The World Has Turned And Left Me Here
I
It started innocently enough by reading the YouTube comments underneath highlight videos of 90s basketball. If you follow sports at all then you can make a pretty educated guess as to what they said. These commenters reveled in the type of basketball that used to exist—full of big, burly men all clogged under the basket and absolutely no 3-point shooting. They were unabashed in their belief that these videos represented the golden age and that today only represents everything wrong with the sport. They just wanted to go back to that. Comments like these have tended to make me mad, even at times when I agree. There’s nothing cornier than crying about what was instead of enjoying what is. I’ve learned not to be so annoyed lately though. See the thing about those people constantly arguing about some imaginary golden era: it isn’t really about basketball or whatever other activity. They don’t pine for the old days as much as they just miss who they were at that time. They’re in mourning for when they watched the world with youthful ignorance and through fresh eyes before becoming withered and irrelevant. The world has turned and left them there.
II
Here’s what I remember about my own youth. I was almost aggressively quiet and bashful in school. So much so that in order to get the angst and aggression of that age out of my system I had to take it out on my sisters at home and the church groups I was part of. I mostly disappeared into music—letting the artists verbalize my feelings for me. I loved 2pac and everything he stood for, which made me want to stand for my own things. I was into Blink-182 and their freewheeling juvenilia that created a religious fervor in me and every immature teenager. I listened to a lot of rap and R&B because I had a lot of feelings. I listened to a lot of emo because I had too many feelings.

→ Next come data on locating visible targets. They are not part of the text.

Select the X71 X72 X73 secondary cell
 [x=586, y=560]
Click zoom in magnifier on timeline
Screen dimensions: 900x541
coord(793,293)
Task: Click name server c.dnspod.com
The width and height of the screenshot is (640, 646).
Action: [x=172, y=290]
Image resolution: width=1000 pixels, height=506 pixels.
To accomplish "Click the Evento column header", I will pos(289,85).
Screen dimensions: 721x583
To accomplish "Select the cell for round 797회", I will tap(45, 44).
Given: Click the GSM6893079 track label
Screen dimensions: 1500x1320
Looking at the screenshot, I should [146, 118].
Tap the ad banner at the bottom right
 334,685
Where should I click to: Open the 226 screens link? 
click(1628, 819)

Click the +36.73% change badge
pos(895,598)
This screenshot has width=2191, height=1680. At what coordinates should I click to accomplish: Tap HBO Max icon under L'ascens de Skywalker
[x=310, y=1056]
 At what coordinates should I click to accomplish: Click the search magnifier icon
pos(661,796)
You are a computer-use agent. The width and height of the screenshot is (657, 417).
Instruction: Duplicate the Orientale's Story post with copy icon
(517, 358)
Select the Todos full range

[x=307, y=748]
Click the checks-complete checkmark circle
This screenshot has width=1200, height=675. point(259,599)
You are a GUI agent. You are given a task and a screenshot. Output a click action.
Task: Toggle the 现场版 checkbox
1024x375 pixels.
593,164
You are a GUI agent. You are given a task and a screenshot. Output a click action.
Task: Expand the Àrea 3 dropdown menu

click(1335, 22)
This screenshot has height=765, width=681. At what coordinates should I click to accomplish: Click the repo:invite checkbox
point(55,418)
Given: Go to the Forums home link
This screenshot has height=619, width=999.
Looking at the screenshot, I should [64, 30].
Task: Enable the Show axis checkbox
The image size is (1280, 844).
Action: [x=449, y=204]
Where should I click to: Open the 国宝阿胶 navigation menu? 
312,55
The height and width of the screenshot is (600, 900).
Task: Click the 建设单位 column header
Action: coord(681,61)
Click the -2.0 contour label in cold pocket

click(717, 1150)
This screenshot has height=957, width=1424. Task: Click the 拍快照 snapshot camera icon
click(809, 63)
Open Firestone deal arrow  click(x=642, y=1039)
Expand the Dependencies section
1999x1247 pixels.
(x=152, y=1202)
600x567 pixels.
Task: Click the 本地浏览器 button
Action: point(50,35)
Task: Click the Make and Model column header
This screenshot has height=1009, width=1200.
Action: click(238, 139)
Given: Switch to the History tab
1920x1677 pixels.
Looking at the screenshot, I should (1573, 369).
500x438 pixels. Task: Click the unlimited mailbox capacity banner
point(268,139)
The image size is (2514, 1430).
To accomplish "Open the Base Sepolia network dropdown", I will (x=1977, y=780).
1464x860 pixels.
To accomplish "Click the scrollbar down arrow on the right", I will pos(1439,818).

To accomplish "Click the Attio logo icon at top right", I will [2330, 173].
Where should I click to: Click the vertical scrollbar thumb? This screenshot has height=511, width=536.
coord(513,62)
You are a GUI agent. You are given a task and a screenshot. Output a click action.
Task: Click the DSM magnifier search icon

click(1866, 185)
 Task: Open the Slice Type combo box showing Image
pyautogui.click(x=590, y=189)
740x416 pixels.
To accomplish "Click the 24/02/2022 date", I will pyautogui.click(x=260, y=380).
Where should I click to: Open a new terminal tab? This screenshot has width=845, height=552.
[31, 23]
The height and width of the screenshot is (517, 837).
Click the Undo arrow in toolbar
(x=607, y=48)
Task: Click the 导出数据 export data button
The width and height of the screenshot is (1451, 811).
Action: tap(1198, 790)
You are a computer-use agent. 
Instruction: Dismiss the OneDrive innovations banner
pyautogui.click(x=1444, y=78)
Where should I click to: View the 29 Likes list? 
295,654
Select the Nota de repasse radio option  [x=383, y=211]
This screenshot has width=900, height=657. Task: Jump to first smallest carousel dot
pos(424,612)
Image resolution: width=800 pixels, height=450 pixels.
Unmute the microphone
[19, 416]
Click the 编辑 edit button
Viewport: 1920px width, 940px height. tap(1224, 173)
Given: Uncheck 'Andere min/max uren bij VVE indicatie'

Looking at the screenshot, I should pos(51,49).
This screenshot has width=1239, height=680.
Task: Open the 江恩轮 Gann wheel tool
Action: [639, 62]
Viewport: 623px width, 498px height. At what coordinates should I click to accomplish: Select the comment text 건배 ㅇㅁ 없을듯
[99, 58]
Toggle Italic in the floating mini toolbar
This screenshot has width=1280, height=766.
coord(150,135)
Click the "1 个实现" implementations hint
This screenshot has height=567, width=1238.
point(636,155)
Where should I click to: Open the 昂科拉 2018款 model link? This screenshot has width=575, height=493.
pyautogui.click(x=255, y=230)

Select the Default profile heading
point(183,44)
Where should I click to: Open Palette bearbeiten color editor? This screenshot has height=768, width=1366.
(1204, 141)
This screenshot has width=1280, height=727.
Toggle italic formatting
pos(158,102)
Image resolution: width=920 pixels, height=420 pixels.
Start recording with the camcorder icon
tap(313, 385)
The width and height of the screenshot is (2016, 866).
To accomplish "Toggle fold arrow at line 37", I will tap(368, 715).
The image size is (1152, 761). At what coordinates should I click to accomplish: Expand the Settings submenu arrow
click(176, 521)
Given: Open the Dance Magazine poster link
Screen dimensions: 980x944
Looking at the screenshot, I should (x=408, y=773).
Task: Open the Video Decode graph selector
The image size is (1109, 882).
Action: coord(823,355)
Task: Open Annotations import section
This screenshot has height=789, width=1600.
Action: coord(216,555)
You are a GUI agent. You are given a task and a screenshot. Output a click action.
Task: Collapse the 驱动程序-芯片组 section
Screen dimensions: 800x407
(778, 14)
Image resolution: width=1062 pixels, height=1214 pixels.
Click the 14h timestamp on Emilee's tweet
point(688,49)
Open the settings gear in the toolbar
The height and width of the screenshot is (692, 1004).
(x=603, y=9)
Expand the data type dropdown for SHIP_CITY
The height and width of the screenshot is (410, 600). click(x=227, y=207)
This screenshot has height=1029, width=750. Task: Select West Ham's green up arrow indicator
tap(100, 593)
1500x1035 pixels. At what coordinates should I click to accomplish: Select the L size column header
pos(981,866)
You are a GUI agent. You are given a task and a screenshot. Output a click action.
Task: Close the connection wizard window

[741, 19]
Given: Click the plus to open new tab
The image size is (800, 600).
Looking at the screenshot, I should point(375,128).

But in high school, no CD spent more time in my Walkman and then eventually my car’s multi-disk stereo than Weezer’s 1994 self-titled debut, lovingly referred to as The Blue Album.
III
To this day, I’m not completely certain how I became such a big Weezer person. I’m sure that my Blink fandom pushed me to look for other bands even tangentially related to them. I also a pop culture historian, anxious to learn every significant influence within the emo genre. Nevertheless, out of a small rotation of albums I listened to constantly including ATLiens, College Dropout, Confessions, Daydream, and Food & Liquor, The Blue Album reigned supreme. The hooks were intense sugar-levels of irresistible, the lyrics were earnest and unabashedly vulnerable, and for a power-pop band, they really thrashed. “My Name Is Jonas” had that Pixies-quiet, quiet loud song structure. “In The Garage” tapper into the unconscious memories of playing with toys with your siblings or classmates. There were barbershop Doo-Wop, playground hopscotch tunes, psychedelic noise rock, and to cap it off “Only In Dreams.” A lengthy, gorgeous, kiss-after-a-school-dance magical song. If there was one song I felt the most attuned with though, it was “The World Has Turned and Left Me Here.” It was a song about breaking up but for me it captured my feelings of being ignored and alone. A mostly self-imposed exile of mine because I felt to scared to let anyone know who I was for fear of rejection. I had the distinct feeling that the world and my life was just passing me by.
IV
I didn’t know it yet, but the world really was passing me buy. Just as it is passing you by. One minute you’re 17, getting to know your hometown better by aimlessly driving around it all day; the next you’re 31 wishing you could do anything that would inspire that same bliss of childish discovery. The refrain do you believe what I say now from “The World Has Turned and Left Me Here” bounces through my head constantly. It taunts, reminding me of every adult who warned me this day was inevitable as I took my prime for granted. Maybe youth really is wasted on the young. It feels like it happened in an instant, probably because it did. Time is relative after all.
V
There is something painful about irrelevance. In many ways, you have the whole world in front you after about age 30 and finally know what you should do with it. The passion isn’t the same, nor is the endurance. You get comfortable in the same spots; reality has crushed you enough to not really want to fight it. You think maybe becoming your dad isn’t so bad, maybe you can even do it better and hope that seeing through your child’s eyes will restore some of those old feelings you remember too well. It probably won’t though, so instead you complain about culture now and lay the blame on those shoulders. Sure you’re just yelling into the void but by this point in life you’re accustomed to doing that. The world has turned and left you here.